Relato ou opinião: um falso problema

         Certamente que há um "grão de verdade" na idéia de que a notícia não deve emitir juízos de valor explícitos, à medida que isso contraria a natureza da informação jornalística tal como se configurou modernamente. Mas é igualmente pacífico que esse juízo vai inevitavelmente embutido na própria forma de apreensão, hierarquização e seleção dos fatos, bem como na constituição da linguagem (seja ela escrita, oral ou visual) e no relacionamento espacial e temporal dos fenômenos através de sua difusão.

         Portanto, quando Mário Erbolato afirma que "a evolução e a adoção de novas técnicas no jornalismo, elevado à profissão e não mais praticado por simples diletantismo, levaram a uma conquista autêntica: a separação entre, de um lado, o relato e a descrição de um fato, dentro dos limites permitidos pela natureza humana e, de outro, a análise e o comentário da mesma ocorrência"12 , ele está, por linhas tortas, percebendo uma evidência que as críticas meramente ideológicas do jornalismo burguês não reconhecem.

## Instrução:
Continue o texto sobre relato e opinião no jornalismo a partir da última frase apresentada. As linhas seguintes vêm de outra fonte.

## Dados fornecidos:
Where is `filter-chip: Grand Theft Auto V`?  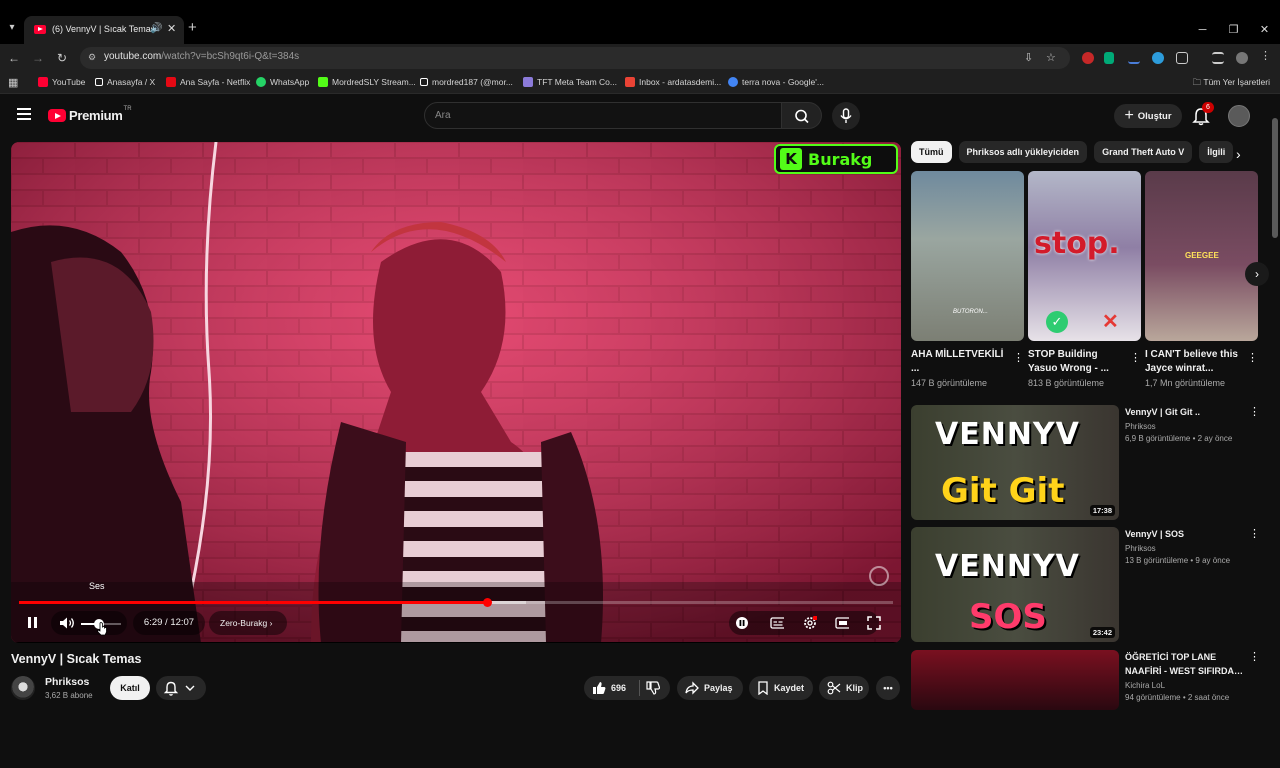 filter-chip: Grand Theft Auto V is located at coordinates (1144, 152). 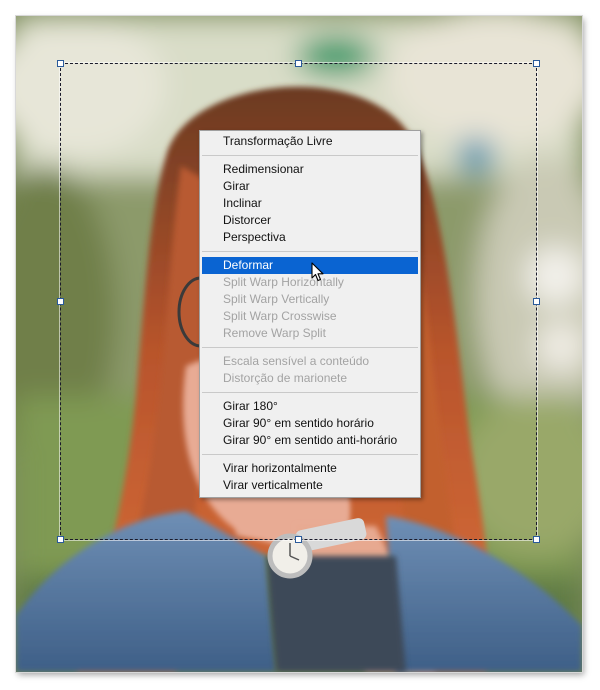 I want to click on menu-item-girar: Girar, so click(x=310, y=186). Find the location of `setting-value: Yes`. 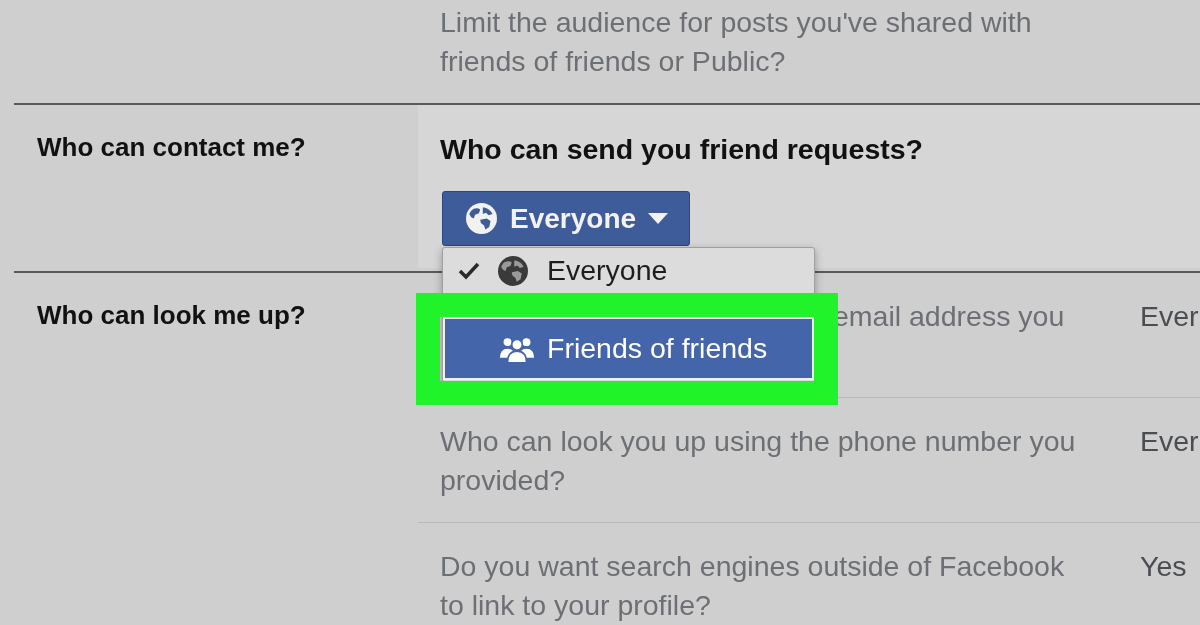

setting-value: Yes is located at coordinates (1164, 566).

## Resposta:
         É claro que não se trata do simples "relato" e "descrição" de um fato, dentro de supostos "limites permitidos pela natureza humana", separado da análise e do comentário. Trata-se, sim, de uma nova modalidade de apreensão do real, condicionada pelo advento do capitalismo, mas, sobretudo, pela universalização das relações humanas que ele produziu, na qual os fatos são percebidos e analisados subjetivamente (normalmente de maneira espontânea e automática) e, logo após, reconstruidos no seu aspecto fenomênico.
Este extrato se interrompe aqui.